Vegetarianism and veganism are gaining popularity, but the latest fashion is for people to eat only raw plant foods that can be cooked without cooking. Some won’t even eat foods that have been processed or altered from their natural state, such as oats or almond milk.
Raw vegan diet enthusiasts believe that cooking vegetables results in the loss of nutrients and enzymes and that the diet can prevent or reverse disease, increase energy levels and improve overall health – but one expert has warned that following this dietary trend could do more harm than good. for a long time.
“While following a plant-based diet can provide many health benefits, a raw vegan diet can take things too far and pose more risks if not followed carefully,” says registered dietitian and Dr. Laura Brown. Senior Lecturer in Nutrition, Food and Health Sciences at Teesside University;
Research It turns out that some raw foods, like Brussels sprouts and red cabbage, may be healthier than cooked, but Dr. Brown The conversation Some vegetables have a higher nutritional value when cooked because their cell walls break down and nutrients are released. Cooked vegetables can provide the body with additional antioxidants.
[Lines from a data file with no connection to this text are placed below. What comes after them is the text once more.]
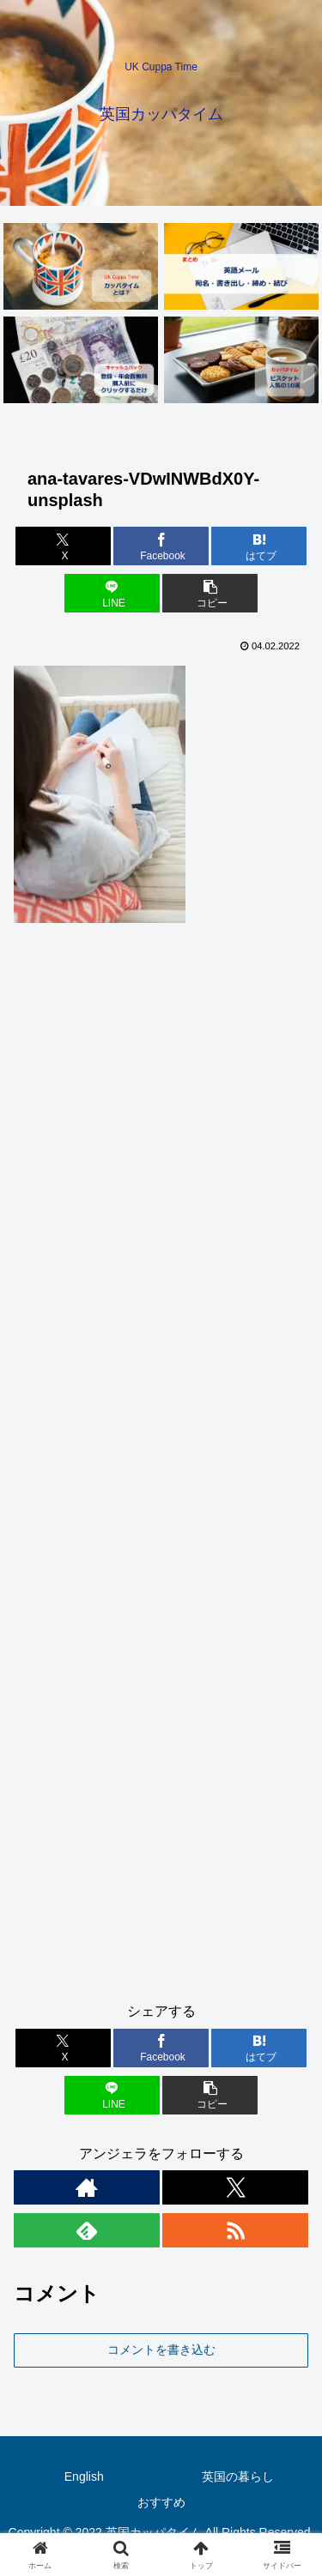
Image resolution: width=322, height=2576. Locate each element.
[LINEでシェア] (112, 593)
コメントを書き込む (161, 2349)
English (84, 2476)
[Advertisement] (161, 1470)
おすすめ (161, 2502)
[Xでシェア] (63, 546)
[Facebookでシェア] (161, 546)
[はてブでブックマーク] (259, 546)
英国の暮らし (238, 2476)
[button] (210, 593)
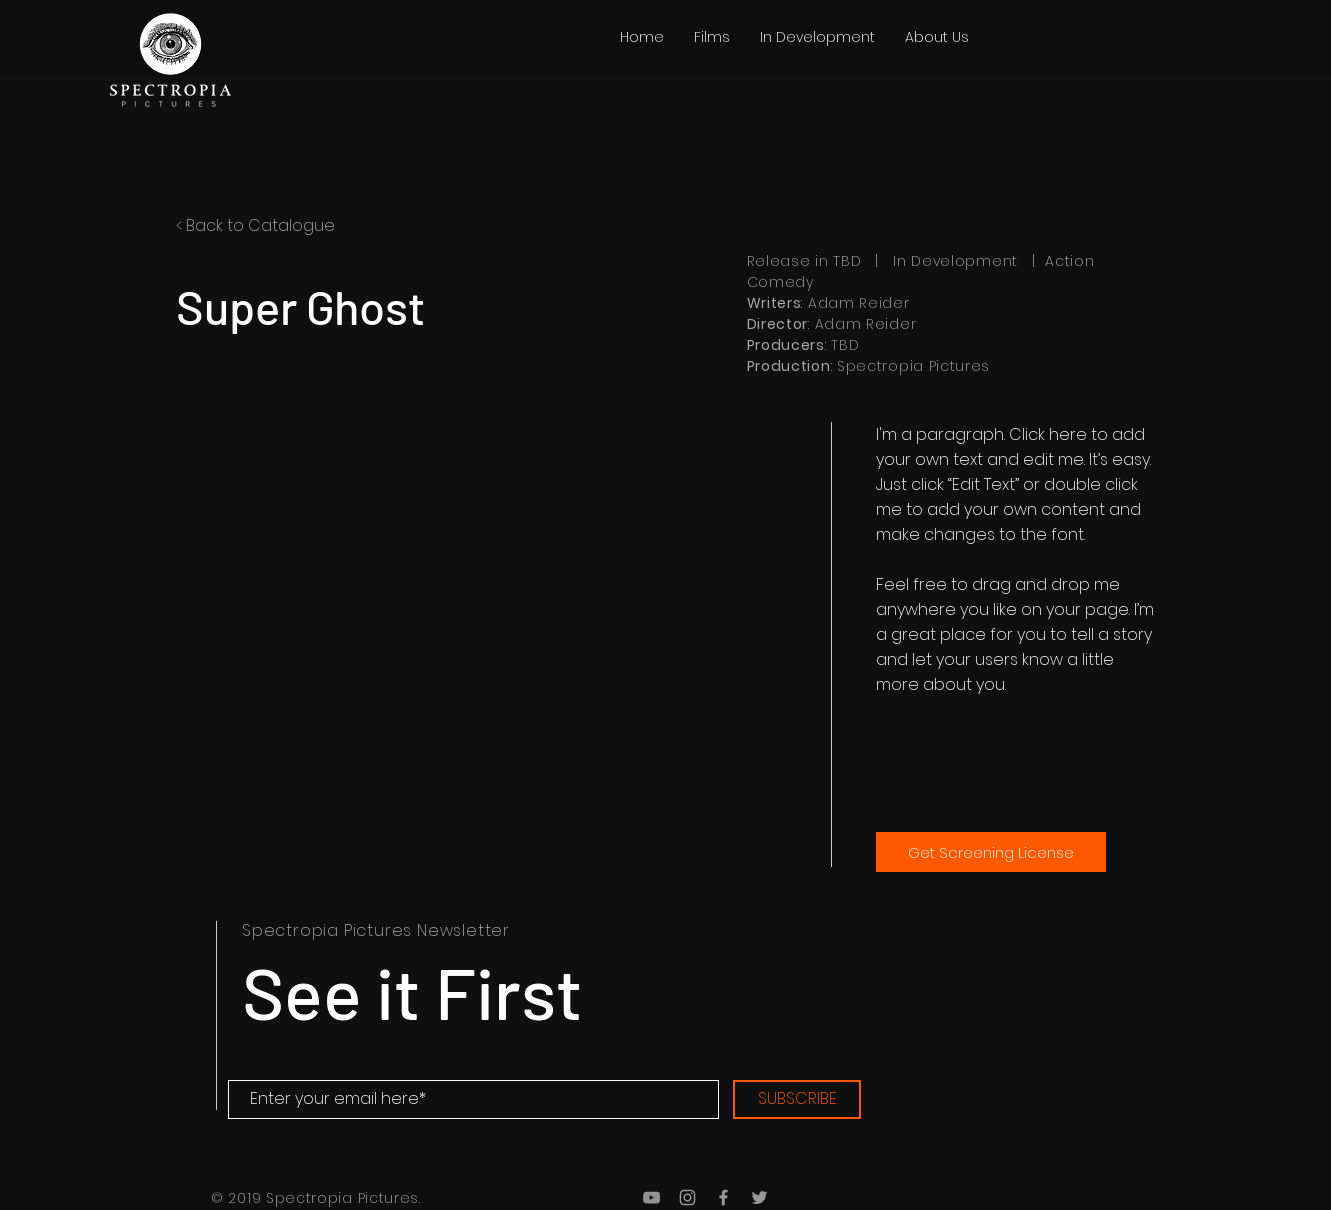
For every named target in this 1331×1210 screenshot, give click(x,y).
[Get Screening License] (991, 852)
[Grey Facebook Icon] (723, 1197)
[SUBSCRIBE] (797, 1099)
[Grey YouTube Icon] (651, 1197)
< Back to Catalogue (255, 225)
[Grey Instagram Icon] (687, 1197)
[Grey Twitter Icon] (759, 1197)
For example, cooked spinach makes it easier for the body to absorb calcium. Vegetables like asparagus, mushrooms, carrots, broccoli, cabbage and kale have extra nutrients when cooked, she said.
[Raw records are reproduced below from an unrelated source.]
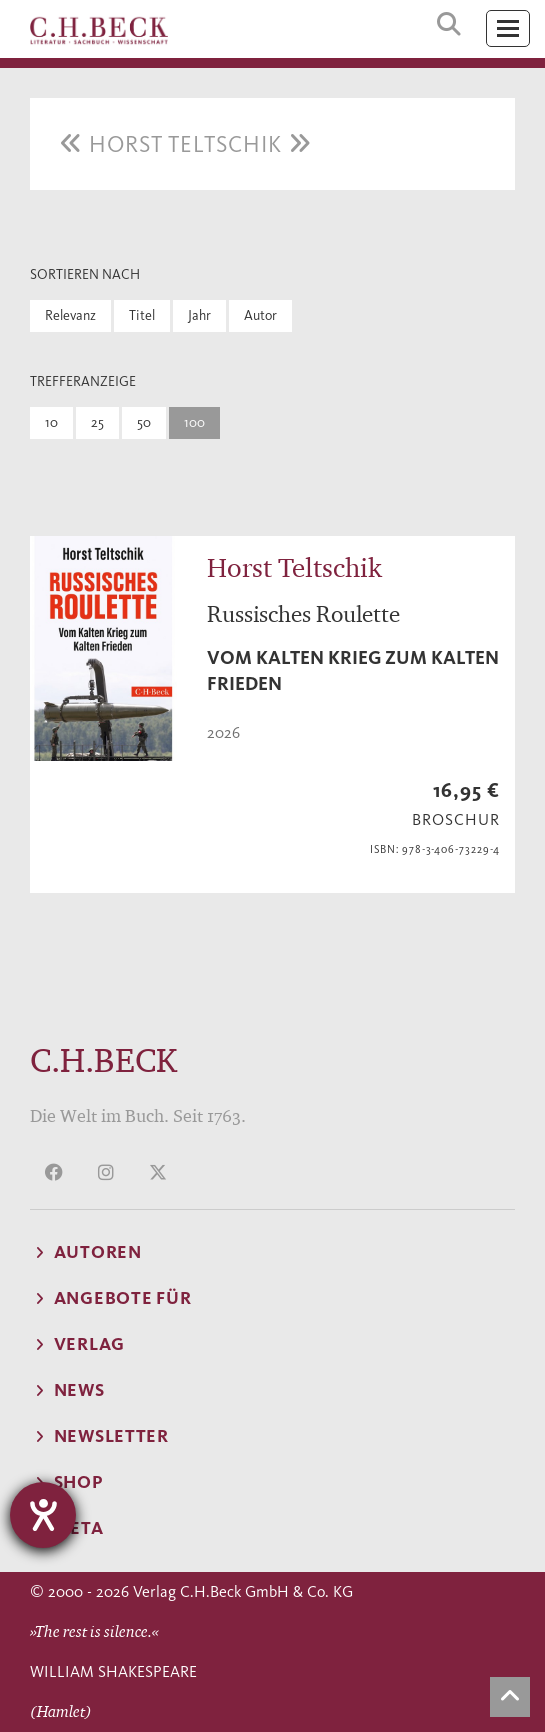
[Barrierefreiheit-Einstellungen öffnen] (43, 1515)
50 (144, 422)
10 (51, 422)
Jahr (199, 315)
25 (97, 422)
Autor (260, 315)
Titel (142, 315)
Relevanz (70, 315)
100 (194, 422)
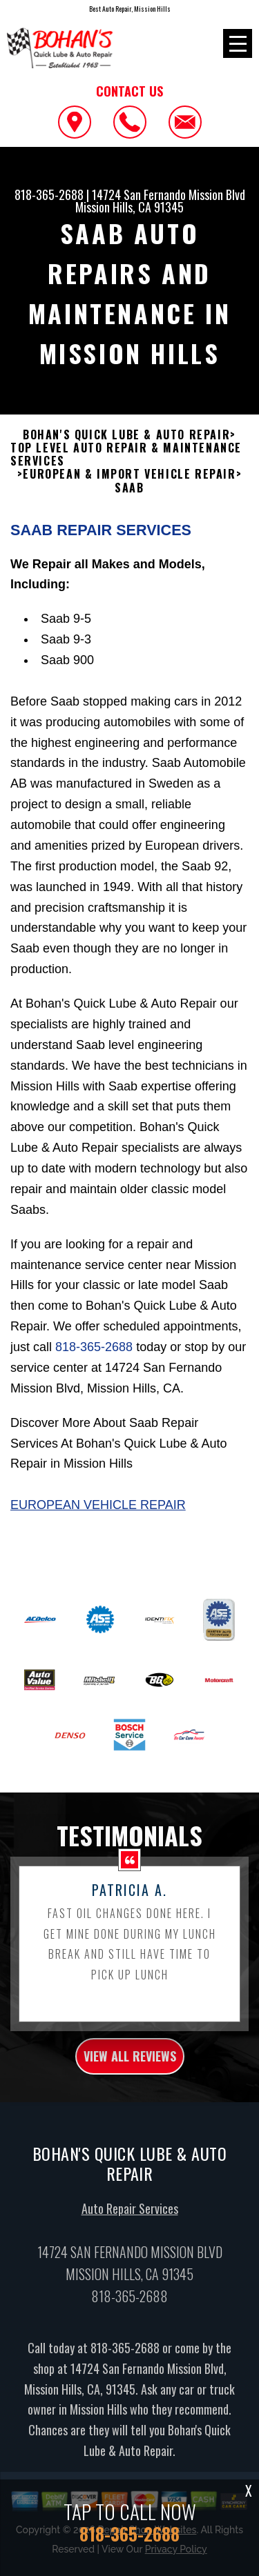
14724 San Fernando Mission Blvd (168, 194)
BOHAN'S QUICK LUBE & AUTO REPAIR (126, 443)
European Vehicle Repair (98, 1514)
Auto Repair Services (129, 2217)
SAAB (129, 496)
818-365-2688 (49, 194)
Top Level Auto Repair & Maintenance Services (126, 463)
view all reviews (130, 2065)
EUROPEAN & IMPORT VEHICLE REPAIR (129, 483)
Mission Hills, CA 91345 (129, 207)
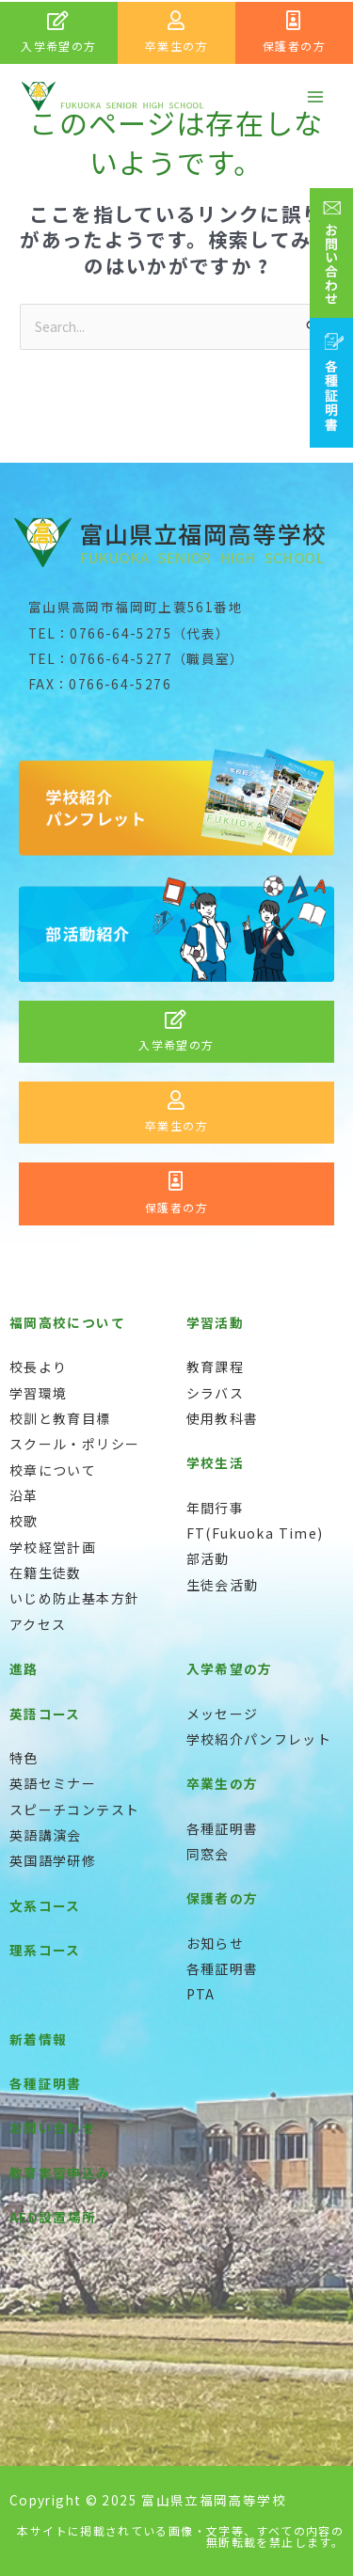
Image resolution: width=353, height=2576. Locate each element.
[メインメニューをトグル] (316, 96)
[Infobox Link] (59, 33)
People who follow a raw vegan diet are deficient in vitamins and minerals — such as vitamin D, vitamin B12, zinc and iron — that come from eating meat and eggs, says Dr. Brown. These vitamins support a healthy immune system and play a role in the structure, growth and production of brain and nerve cells.
Vitamin B12 levels are a concern. A 2005 study 38% of participants who followed a long-term raw diet were deficient in vitamin B12. Because of this deficiency, raw vegan diets increase homocysteine - an amino acid that is broken down by B12. High levels of homocysteine can lead to an increased risk of cardiovascular disease and stroke.
“If you’re planning to go on a raw vegan diet, it’s important to plan carefully to make sure you’re getting all the nutrients you need,” says Dr. Brown. “It also has a lot of risks, so I don’t recommend following it for long.”